» Material for this task:

++++++++

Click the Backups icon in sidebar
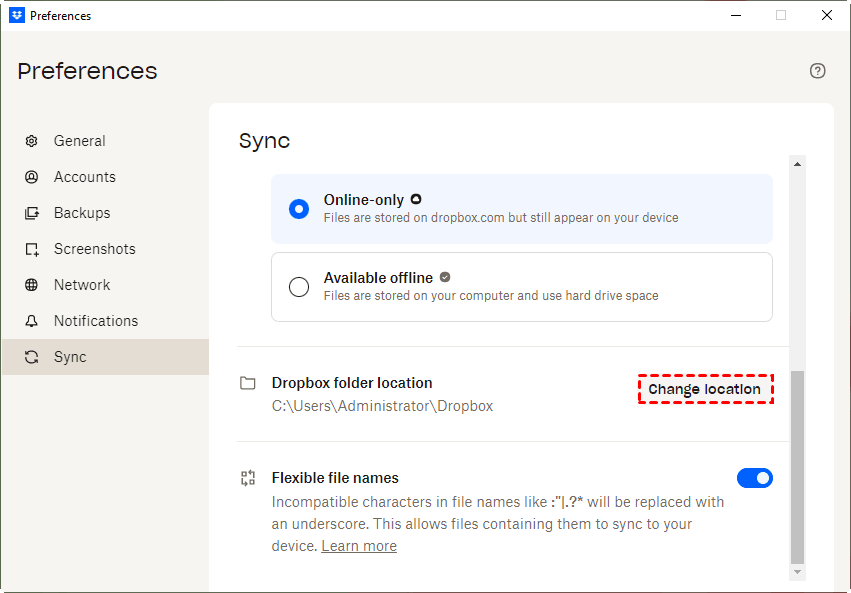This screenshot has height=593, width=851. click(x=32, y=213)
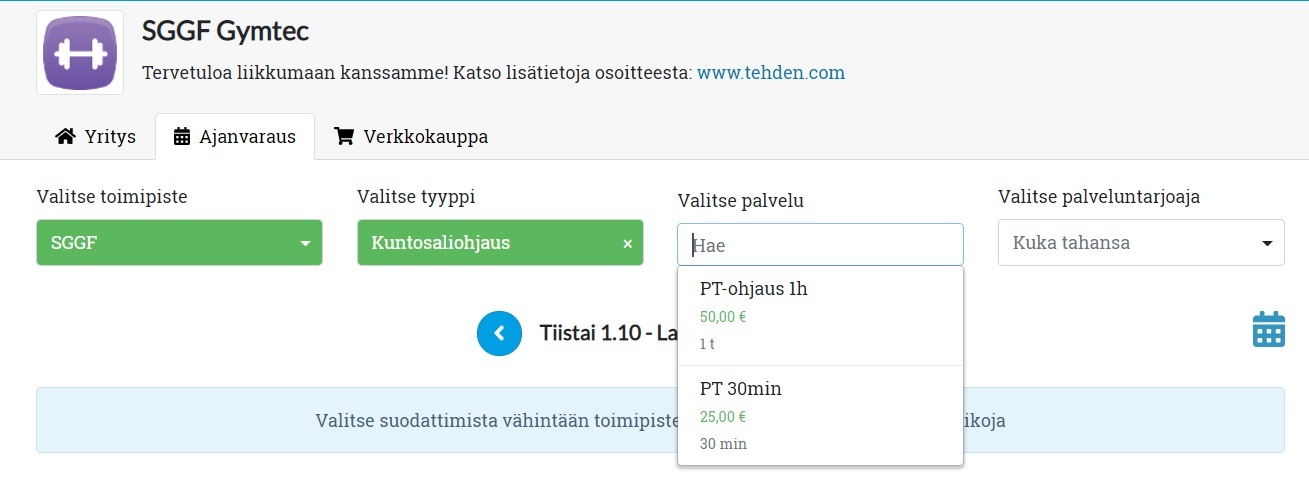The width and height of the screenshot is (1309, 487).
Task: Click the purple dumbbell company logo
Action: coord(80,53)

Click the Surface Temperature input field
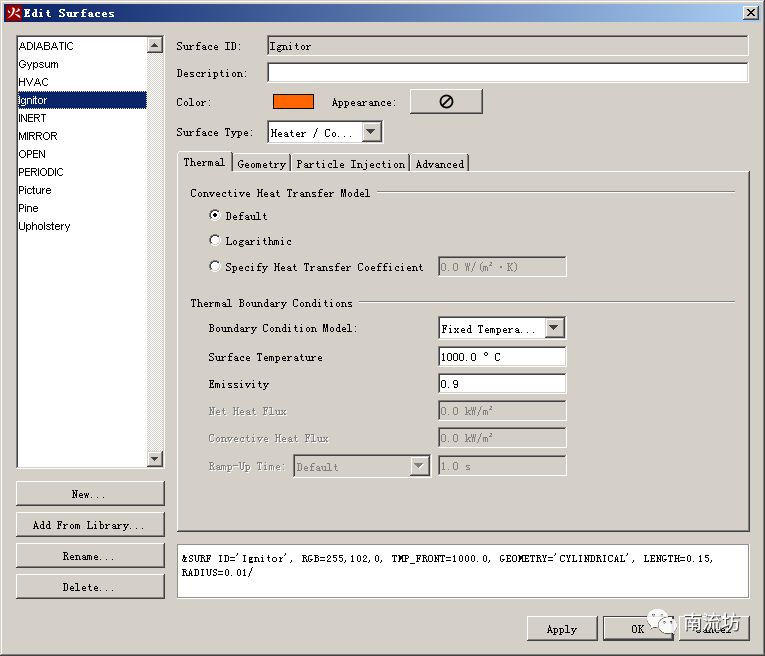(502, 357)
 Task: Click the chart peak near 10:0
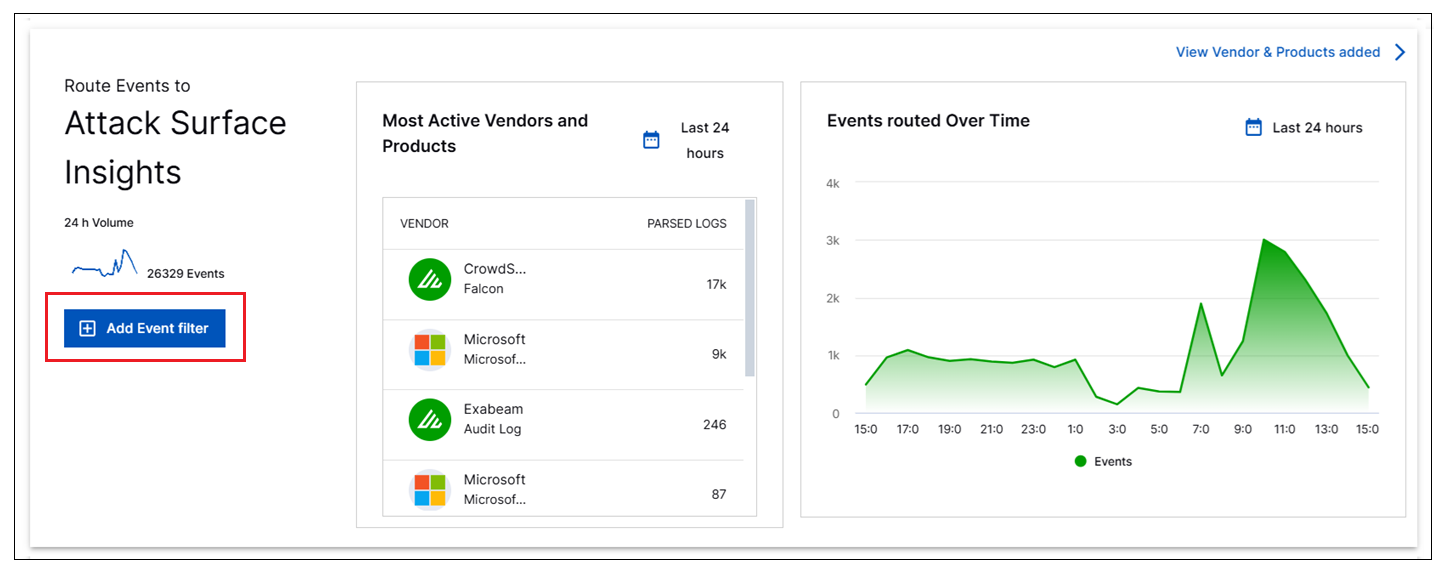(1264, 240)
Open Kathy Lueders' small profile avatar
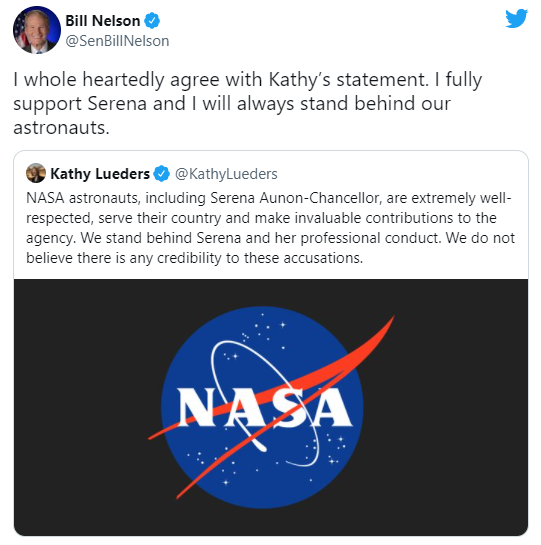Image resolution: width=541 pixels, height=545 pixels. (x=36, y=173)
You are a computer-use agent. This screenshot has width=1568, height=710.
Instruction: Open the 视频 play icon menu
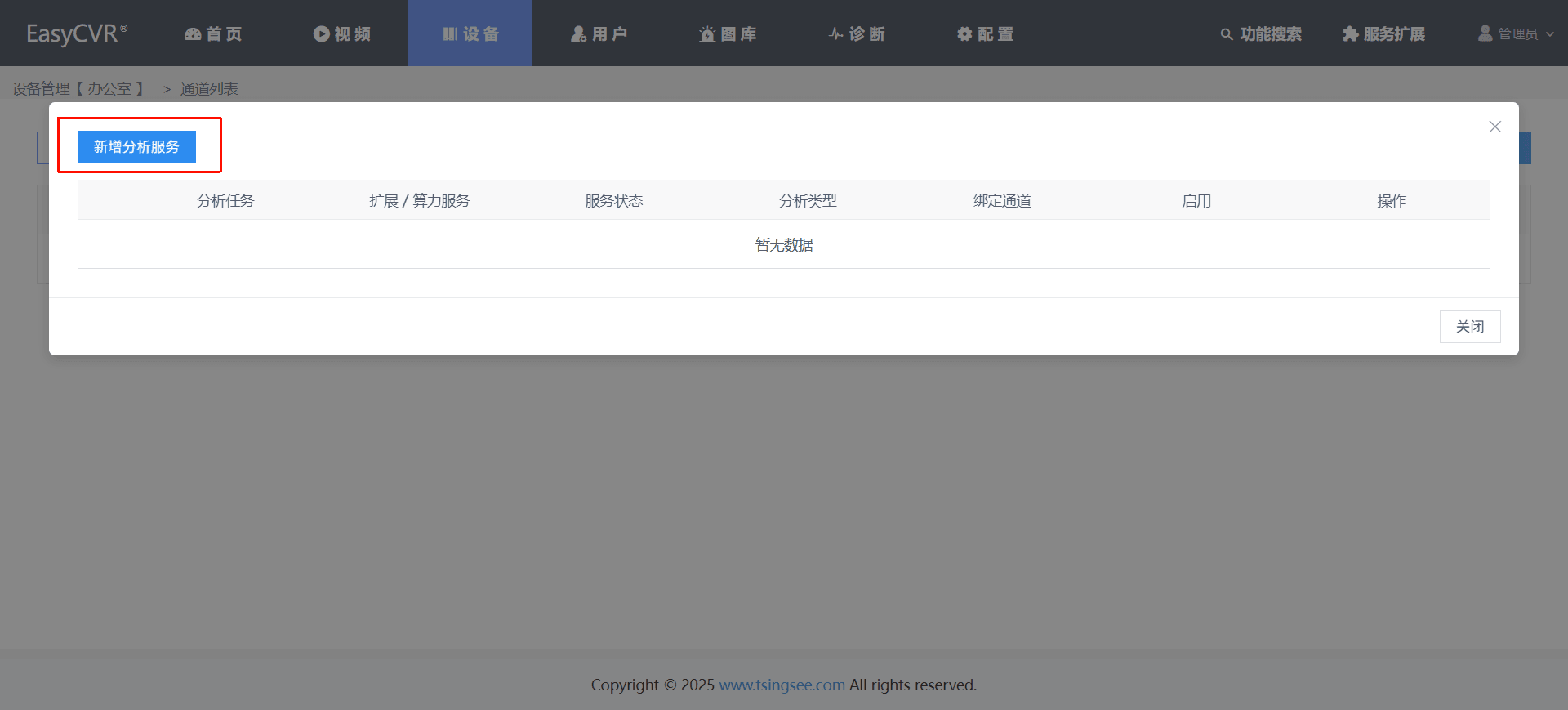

++++++++

» What needs to be done:
If the records include pictures, omit them and transcribe everything else exactly.

» Reply:
Click the Backups icon in sidebar
This screenshot has height=593, width=851. click(x=32, y=213)
The width and height of the screenshot is (1309, 487).
Task: Click the purple dumbbell company logo
Action: coord(80,53)

Click the Surface Temperature input field
(502, 357)
 Task: Click the chart peak near 10:0
(1264, 240)
Open Kathy Lueders' small profile avatar
Image resolution: width=541 pixels, height=545 pixels. (x=36, y=173)
You are a computer-use agent. This screenshot has width=1568, height=710.
Instruction: Open the 视频 play icon menu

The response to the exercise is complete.